Za co widzowie pokochali Ewę Wachowicz?

Miss Polonia nie zamierzała jednak ograniczać swojej działalności publicznej do świecenia swoją twarzą na wybiegach i ściankach. Ambicje Wachowicz sięgały również dalej niż objęcie posady rzeczniczki rządu Pawlaka.

Pani Ewa postanowiła realizować  się w swojej największej pasji, czyli w gotowaniu. Zaczęło się od produkcji programów Roberta Makłowicza, potem przyszły własne kulinarne występy przed kamerami. Zwieńczeniem jej drogi było jurorowanie w polsatowskim kulinarnym show „Top Chef”.

Wachowicz zdobyła uznanie żeńskiej części publiczności dzięki skromności, naturalności i faktycznym kulinarnym zdolnościom.

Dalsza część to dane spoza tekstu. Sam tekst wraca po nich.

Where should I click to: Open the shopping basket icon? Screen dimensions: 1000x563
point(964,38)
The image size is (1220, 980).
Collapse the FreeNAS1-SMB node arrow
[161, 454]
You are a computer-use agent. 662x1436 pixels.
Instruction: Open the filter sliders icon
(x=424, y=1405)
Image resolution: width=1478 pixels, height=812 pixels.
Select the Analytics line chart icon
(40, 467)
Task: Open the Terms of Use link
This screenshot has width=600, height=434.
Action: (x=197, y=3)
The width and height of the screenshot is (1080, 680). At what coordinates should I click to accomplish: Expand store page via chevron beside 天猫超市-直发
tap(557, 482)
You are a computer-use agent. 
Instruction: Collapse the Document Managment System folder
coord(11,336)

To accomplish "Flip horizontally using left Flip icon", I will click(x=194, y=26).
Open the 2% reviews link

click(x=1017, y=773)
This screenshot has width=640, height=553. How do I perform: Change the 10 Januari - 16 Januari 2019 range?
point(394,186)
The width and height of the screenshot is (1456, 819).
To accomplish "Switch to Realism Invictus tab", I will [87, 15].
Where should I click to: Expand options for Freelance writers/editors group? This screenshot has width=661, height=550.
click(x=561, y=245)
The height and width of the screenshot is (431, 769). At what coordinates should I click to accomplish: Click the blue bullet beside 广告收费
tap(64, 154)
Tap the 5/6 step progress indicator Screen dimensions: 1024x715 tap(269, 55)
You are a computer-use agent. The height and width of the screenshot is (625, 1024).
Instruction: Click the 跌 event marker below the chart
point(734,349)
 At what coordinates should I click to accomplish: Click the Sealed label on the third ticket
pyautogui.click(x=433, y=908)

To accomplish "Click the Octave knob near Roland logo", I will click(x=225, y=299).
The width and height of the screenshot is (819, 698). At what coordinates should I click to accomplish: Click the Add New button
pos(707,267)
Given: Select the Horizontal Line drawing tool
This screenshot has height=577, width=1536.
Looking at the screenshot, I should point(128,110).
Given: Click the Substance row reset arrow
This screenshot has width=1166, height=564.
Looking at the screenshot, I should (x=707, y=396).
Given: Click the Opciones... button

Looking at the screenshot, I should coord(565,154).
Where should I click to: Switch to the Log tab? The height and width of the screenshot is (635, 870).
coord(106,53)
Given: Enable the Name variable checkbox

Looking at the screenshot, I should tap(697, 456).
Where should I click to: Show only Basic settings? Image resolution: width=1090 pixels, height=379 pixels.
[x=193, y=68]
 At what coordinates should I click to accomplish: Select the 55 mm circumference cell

Widzowie kochają ją do tego stopnia, że z wytęsknieniem czekają każdego kolejnego wpisu gwiazdy na jej koncie w serwisie Instagram.

Zobacz także:

Ewa Wachowicz pochwaliła się swoją starodawną kuchenką

A trzeba przyznać, że Wachowicz wie jak wzbudzić ciekawość. Ostatnio pochwaliła się w serwisie społecznościowym swoją letnią kuchnią. Pamiętacie tego rodzaju kuchenki?

Kuchnia węglowa, zwana niekiedy westfalką albo w różnych regionach naszego kraju angielką, jeszcze przed wieloma laty była naturalnym elementem wiejskiego krajobrazu. Potem taka kuchnia przeszła do lamusa, by ostatnio znów wrócić do łask.

Co Ewa Wachowicz gotuje na swojej kuchni węglowej?

Wachowicz dumnie pokazała światu swoją własną piękną kuchenką węglową. Czujni fani od razu wypytali jednak gwiazdę, czy aby na pewno nie jest to własność Karola Okrasy, który wcześniej także pozował publicznie przy tego typu sprzęcie.

Być może dania z westaflki autorstwa Ewy Wachowicz będziemy mogli podziwiać w najnowszym sezonie programu „Ewa gotuje”. Na razie wiemy tylko tyle, że zobaczymy w nim na przykład proces przygotowania cukinii w zalewie autorstwa 51-latki.